Awake to Serve

How do you define happiness? Is there some kind of scale, like the Richter Scale, that can give a measurement? Switzerland is 7.1 on the Jolly Scale. And if that measurement is a pathetic 2.3, is there some way to ramp up happiness? Maybe there is a happy mad scientist out there somewhere boiling joy in a tube that will one day be available for purchase. You know, if you happen to be lucky enough to be able to afford it. According to some experts on happiness, Americans are not very happy. How do you become a makariologist anyway? And why aren’t Americans happy? I mean, this is the land of the free, the brave, the affluent. Full bellies should equal joy. Right? How about fancy cars and large houses? Maybe, the things we tell ourselves are so important cannot make you happy. A person can hold all of the rights and privileges this world has to offer and still be besot with an overwhelming depressing desire for it all to just end, thank you very much. Maybe, we are searching in the wrong place.

              Luke 12:35-38 is a parable about servants; servants who are ready to serve. Jesus begins with “gird your loins.” Okay, most of us don’t use this phrase, which is why the NASB translates it “be dressed in readiness.” In Jesus’ day, people wore long flowing robes and if they were going to travel, work, or battle the enemy, they had to gather up the robe and tie it so that they would have more freedom of movement. It takes a lot more effort to light a lamp than to flip on a light switch. Especially in the dark. So, both of these phrases have to do with being ready to serve at any moment. Your clothes are prepared. No saying, “hold on a moment while I gather up and gird this robe.” You don’t have to waste valuable time fumbling around grasping for the lamp and something to light it with. Everything is held in readiness.

              Be like men who are patiently waiting for their master. The word “waiting” is used several times to describe those who were waiting for – looking for – the kingdom of God: like Simeon (Luke 2:25); Anna (Luke 2:38); Joseph of Arimathea (Matthew 15:45). Since this describes most Jewish people of the day, it probably refers to a more active looking or waiting; a being ready; a waiting with work clothes on and lamps lit.
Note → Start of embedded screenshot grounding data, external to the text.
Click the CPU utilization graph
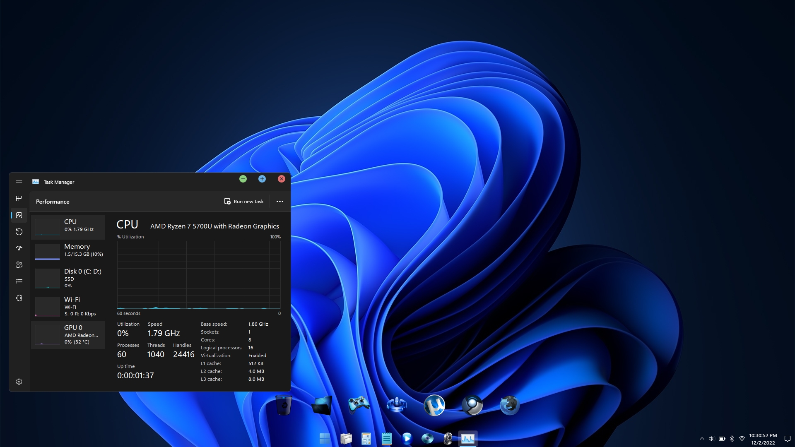The height and width of the screenshot is (447, 795). (199, 275)
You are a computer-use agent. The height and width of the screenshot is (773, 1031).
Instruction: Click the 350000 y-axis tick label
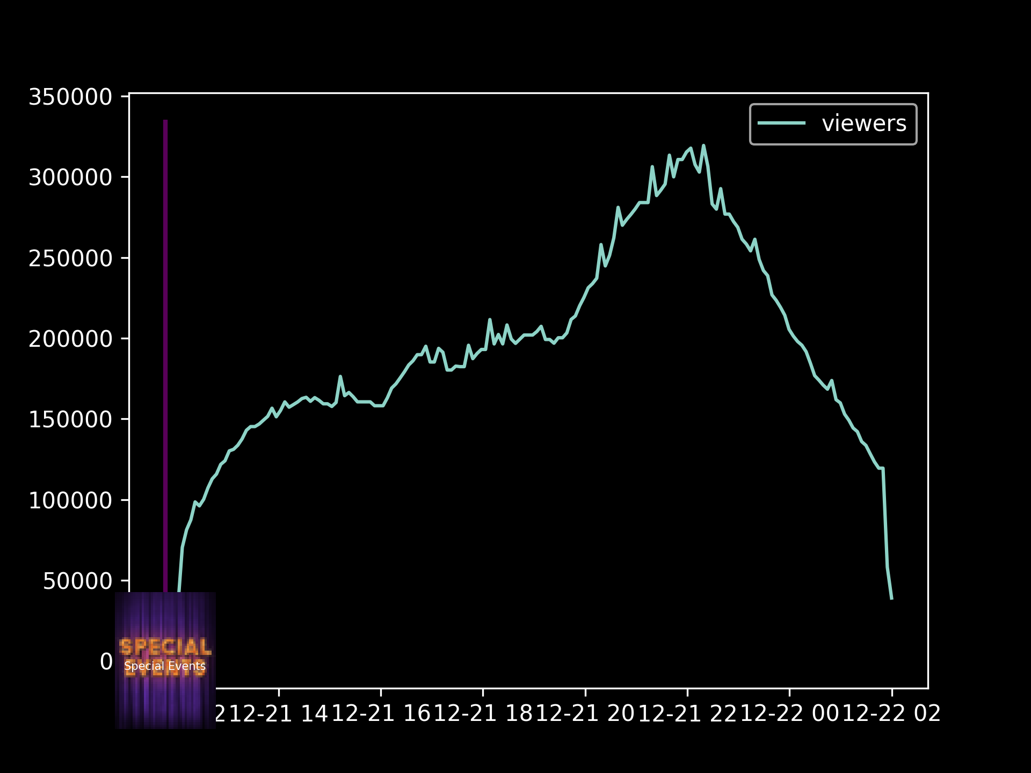coord(70,97)
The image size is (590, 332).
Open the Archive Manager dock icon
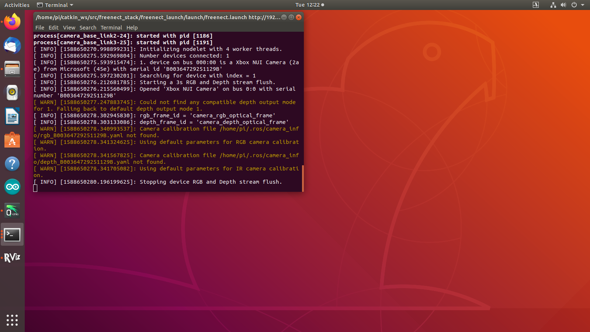12,69
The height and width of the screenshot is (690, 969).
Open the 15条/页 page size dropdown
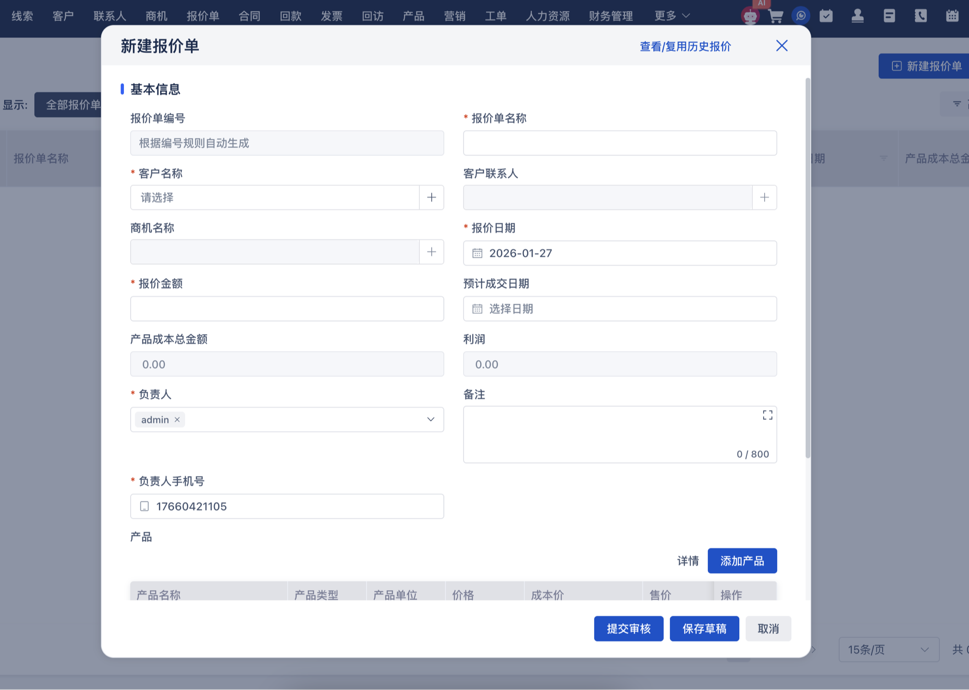pos(888,649)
Their master is at a wedding feast and he may come back at any moment. So, they are not waiting in their beds. And that is a form of waiting, isn’t it? They are waiting with an anticipation that will spring into action as soon as they hear a knock. And why would he knock? Most people don’t knock at their own house. This has led some to suppose that he has traveled to this wedding and is staying at the house of the host family. He is knocking at the door of the room he is being guested in. Jesus doesn’t actually say. I think he used the idea of knocking because he wanted to present an image of servants ready and listening for the knock so that they could immediately open the door and begin their serving. Whether at his own house or in a quest room does not matter as much as the image of waiting to serve servants.

              Jesus then interjects with a “blessed are those slaves whom the master will find awake.” For the early Greeks, being happy was reserved for the gods. They seemed to connect happiness with being able to arrange events around what you want to happen or a transcendent life without care and since only the gods can accomplish that little feat, they are the only ones who can experience being blessed. Later, a few men were said to able to grasp a god-like happiness. The philosophers were convinced it was about following the correct system of wisdom. Jesus said that happiness is discovered in readiness to serve, which is the exact opposite of what many think.

              Then Jesus said a completely unexpected thing; so unexpected that some question whether Jesus would have said it. A master girding himself and then serving the servants is unheard of. But that is the point. You cannot put God in a box. This may be a nod to the prophecy in Isaiah about God preparing a banquet on the mountain of God in Isaiah 25:6-12. It seems likely since in that prophecy the people proclaim, “Behold, this is our God for whom we have waited.” So, maybe not so unheard of after all. That is our God. There is a banquet waiting for us, prepared by the Master of all things. That is if we spend our lives waiting awake – no matter the hour. Happiness is found in being ready to serve the master.

              Happiness seems allusive. Always has. People scamper after so many things that feel good in the moment but leave them still empty inside. Real joy is found in serving. And not just any serving. Serving the master. Jesus was and is the master servant. A banquet awaits us. So, be awake and wait to serve.